# TASK TO CARRY OUT
From first line to last, give the records again word for word and omit the pictures.

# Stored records
────────

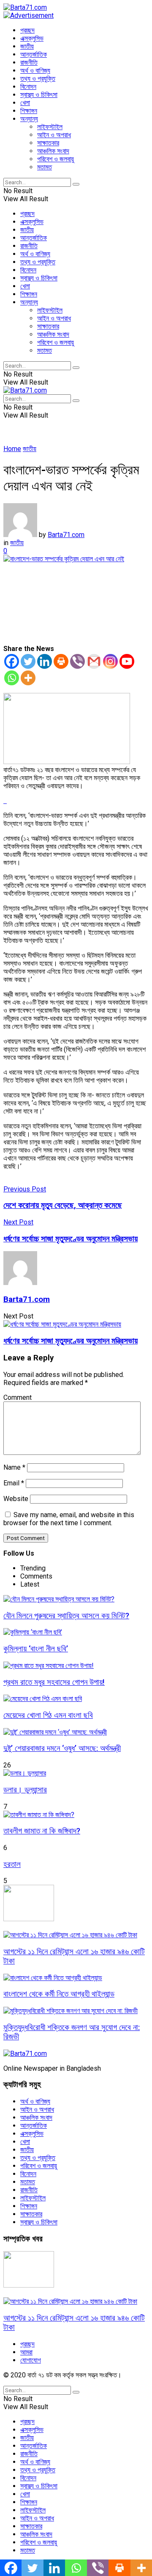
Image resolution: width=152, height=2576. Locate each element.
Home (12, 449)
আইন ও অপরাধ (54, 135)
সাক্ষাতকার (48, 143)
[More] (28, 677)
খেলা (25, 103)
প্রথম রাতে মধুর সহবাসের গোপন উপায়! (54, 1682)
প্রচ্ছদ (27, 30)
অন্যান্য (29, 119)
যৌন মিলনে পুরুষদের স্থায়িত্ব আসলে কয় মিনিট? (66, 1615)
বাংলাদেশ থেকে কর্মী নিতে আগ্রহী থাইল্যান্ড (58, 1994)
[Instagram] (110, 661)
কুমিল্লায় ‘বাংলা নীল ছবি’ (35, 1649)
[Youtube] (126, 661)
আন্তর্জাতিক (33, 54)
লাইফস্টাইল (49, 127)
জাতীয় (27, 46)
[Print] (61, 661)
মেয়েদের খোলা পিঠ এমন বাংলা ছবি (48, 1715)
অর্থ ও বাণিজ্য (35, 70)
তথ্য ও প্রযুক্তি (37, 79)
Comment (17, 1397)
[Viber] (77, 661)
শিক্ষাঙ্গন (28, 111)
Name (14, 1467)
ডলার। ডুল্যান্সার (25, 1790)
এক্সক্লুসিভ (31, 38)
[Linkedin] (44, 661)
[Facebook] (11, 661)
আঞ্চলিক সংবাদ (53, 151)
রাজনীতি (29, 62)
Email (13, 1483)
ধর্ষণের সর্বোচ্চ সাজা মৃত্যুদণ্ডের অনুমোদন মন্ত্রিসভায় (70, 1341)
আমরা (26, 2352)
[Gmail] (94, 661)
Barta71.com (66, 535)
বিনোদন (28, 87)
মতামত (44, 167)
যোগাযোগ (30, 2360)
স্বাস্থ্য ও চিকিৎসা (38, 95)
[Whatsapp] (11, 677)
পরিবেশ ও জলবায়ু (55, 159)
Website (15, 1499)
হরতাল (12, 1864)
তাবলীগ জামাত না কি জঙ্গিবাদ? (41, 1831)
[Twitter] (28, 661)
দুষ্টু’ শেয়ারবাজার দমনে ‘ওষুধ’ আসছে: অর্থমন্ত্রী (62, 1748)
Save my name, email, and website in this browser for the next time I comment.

────────

# YOUR SOLUTION
Image resolution: width=152, height=2576. Locate each element.
Home (12, 449)
আইন ও অপরাধ (54, 135)
সাক্ষাতকার (48, 143)
[More] (28, 677)
খেলা (25, 103)
প্রথম রাতে মধুর সহবাসের গোপন উপায়! (54, 1682)
প্রচ্ছদ (27, 30)
অন্যান্য (29, 119)
যৌন মিলনে পুরুষদের স্থায়িত্ব আসলে কয় মিনিট? (66, 1615)
বাংলাদেশ থেকে কর্মী নিতে আগ্রহী থাইল্যান্ড (58, 1994)
[Instagram] (110, 661)
কুমিল্লায় ‘বাংলা নীল ছবি’ (35, 1649)
[Youtube] (126, 661)
আন্তর্জাতিক (33, 54)
লাইফস্টাইল (49, 127)
জাতীয় (27, 46)
[Print] (61, 661)
মেয়েদের খোলা পিঠ এমন বাংলা ছবি (48, 1715)
অর্থ ও বাণিজ্য (35, 70)
তথ্য ও প্রযুক্তি (37, 79)
Comment (17, 1397)
[Viber] (77, 661)
শিক্ষাঙ্গন (28, 111)
Name (14, 1467)
ডলার। ডুল্যান্সার (25, 1790)
এক্সক্লুসিভ (31, 38)
[Linkedin] (44, 661)
[Facebook] (11, 661)
আঞ্চলিক সংবাদ (53, 151)
রাজনীতি (29, 62)
Email (13, 1483)
ধর্ষণের সর্বোচ্চ সাজা মৃত্যুদণ্ডের অনুমোদন মন্ত্রিসভায় (70, 1341)
আমরা (26, 2352)
[Gmail] (94, 661)
Barta71.com (66, 535)
বিনোদন (28, 87)
মতামত (44, 167)
যোগাযোগ (30, 2360)
স্বাস্থ্য ও চিকিৎসা (38, 95)
[Whatsapp] (11, 677)
পরিবেশ ও জলবায়ু (55, 159)
Website (15, 1499)
হরতাল (12, 1864)
তাবলীগ জামাত না কি জঙ্গিবাদ? (41, 1831)
[Twitter] (28, 661)
দুষ্টু’ শেয়ারবাজার দমনে ‘ওষুধ’ আসছে: অর্থমন্ত্রী (62, 1748)
Save my name, email, and website in this browser for the next time I comment.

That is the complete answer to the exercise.